Self Organizing Maps (SOM) - rstats-gsoc/gsoc2018 GitHub Wiki

Background

The R package SOMbrero implements three variants of the stochastic self-organizing map algorithm, two of them dedicated to non numeric datasets. The purpose of this project is to update the package with faster execution and enhanced graphics.

Related work

Other R packages implement self-organizing map algorithm and a description of those package is provided in this paper. SOMbrero is the only one to implement specific versions dedicated to distance datasets and contingency tables. It is also one of the most complete one in terms of outputs.

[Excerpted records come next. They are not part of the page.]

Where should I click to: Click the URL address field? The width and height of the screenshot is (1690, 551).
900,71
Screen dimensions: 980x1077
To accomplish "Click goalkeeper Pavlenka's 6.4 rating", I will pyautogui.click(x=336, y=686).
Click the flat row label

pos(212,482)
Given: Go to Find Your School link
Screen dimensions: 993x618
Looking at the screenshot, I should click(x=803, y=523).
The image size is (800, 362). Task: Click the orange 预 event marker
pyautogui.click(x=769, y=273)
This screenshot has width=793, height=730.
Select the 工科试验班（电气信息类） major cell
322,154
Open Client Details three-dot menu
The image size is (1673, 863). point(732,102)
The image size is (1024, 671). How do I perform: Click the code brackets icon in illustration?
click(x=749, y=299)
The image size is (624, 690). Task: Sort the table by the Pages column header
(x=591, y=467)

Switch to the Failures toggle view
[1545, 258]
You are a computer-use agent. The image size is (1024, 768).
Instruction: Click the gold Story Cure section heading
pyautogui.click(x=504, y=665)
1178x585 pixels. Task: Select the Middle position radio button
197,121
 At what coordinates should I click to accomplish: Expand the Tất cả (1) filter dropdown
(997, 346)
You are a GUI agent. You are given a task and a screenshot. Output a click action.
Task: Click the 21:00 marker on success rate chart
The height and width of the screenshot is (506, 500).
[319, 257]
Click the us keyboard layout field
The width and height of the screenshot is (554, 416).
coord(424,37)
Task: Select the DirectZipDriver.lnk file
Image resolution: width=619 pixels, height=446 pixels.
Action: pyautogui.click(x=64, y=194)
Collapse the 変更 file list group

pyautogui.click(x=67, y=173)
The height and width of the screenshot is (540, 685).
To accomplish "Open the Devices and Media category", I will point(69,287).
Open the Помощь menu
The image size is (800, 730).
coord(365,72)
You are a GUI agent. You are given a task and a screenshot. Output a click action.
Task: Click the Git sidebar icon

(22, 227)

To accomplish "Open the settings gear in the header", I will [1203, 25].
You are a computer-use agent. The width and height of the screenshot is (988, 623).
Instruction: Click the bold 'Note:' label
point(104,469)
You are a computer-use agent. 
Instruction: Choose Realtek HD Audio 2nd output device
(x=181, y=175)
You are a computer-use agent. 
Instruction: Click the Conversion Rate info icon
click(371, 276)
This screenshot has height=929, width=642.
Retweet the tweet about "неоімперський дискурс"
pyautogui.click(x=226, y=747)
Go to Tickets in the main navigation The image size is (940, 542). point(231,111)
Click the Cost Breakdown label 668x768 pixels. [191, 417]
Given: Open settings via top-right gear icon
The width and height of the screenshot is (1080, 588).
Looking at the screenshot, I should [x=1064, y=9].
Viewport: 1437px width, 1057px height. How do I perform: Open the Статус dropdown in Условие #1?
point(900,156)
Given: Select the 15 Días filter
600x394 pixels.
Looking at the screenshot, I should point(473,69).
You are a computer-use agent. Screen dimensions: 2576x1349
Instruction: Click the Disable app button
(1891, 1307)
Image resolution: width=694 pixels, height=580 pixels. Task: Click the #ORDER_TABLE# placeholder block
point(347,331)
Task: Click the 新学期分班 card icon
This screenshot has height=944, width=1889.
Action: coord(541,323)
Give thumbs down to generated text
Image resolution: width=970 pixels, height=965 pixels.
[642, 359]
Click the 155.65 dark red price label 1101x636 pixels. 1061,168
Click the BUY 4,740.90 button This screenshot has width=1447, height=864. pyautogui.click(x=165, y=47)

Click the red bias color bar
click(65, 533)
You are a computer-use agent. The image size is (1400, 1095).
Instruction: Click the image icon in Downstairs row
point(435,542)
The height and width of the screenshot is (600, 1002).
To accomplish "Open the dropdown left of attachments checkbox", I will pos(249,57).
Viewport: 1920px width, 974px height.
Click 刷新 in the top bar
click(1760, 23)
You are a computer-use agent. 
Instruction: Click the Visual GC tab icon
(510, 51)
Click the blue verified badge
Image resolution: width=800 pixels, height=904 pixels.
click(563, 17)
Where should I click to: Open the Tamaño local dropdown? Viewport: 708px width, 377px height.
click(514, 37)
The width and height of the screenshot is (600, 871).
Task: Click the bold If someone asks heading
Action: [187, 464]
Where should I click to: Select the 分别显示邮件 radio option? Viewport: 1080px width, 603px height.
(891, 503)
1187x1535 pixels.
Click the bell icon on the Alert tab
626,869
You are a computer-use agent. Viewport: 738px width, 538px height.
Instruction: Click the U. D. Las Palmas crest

Details of your coding project

The project coding will consist of:

  • complete re-writting of the documentation in roxygen2
  • re-writting of the main functions for training and predicting in C++ with Rcpp
  • re-writting and improvements of the plots using ggplot2
  • add unit tests with testhat
  • implementation of new features: hexagonal maps (using a code similar to this one), kaski lagus quality criterion (and similar quality criterion), add weights to observations, handle missing data

Expected impact

SOMbrero is frequently used for teaching purpose and research work about dissimilarity data. This project will greatly improve the interpretability of the results with state-of-the-art outputs and its scalability (larger datasets).

Mentors

Tests

  • Easy: please complete the following three easy tests after having forked the github repository of SOMbrero: 1/ create a rmarkdown document with an example of using SOMbrero to analyze the datasets USArrests and the contingency table of HairEyeColor for Males (training and analyses of results with plots); 2/ make a roxygen2 documentation for the function initSOM; 3/ create unit tests with testhat for the function initSOM.
  • Medium: use ggplot2 to re-write the current SOMbrero plots: plot(m..., what="obs", type="hitmap"), plot(..., what="prototypes", type="color", var=1). Make a function and not simply a plot, which syntax is strictly equivalent to the current syntax of SOMbrero.
  • Hard: re-write the current predict function for the case "numerical" with C++ computation and Rcpp. Use microbenchmark on your work to compare the computational time of your solution with the current computational time required by SOMbrero (describe your analysis in an rmarkdown report).

Solutions of tests

Students, please post a link to your test results here.

Shubham Garg: https://shubhamgrg04.github.io/GSOC2018/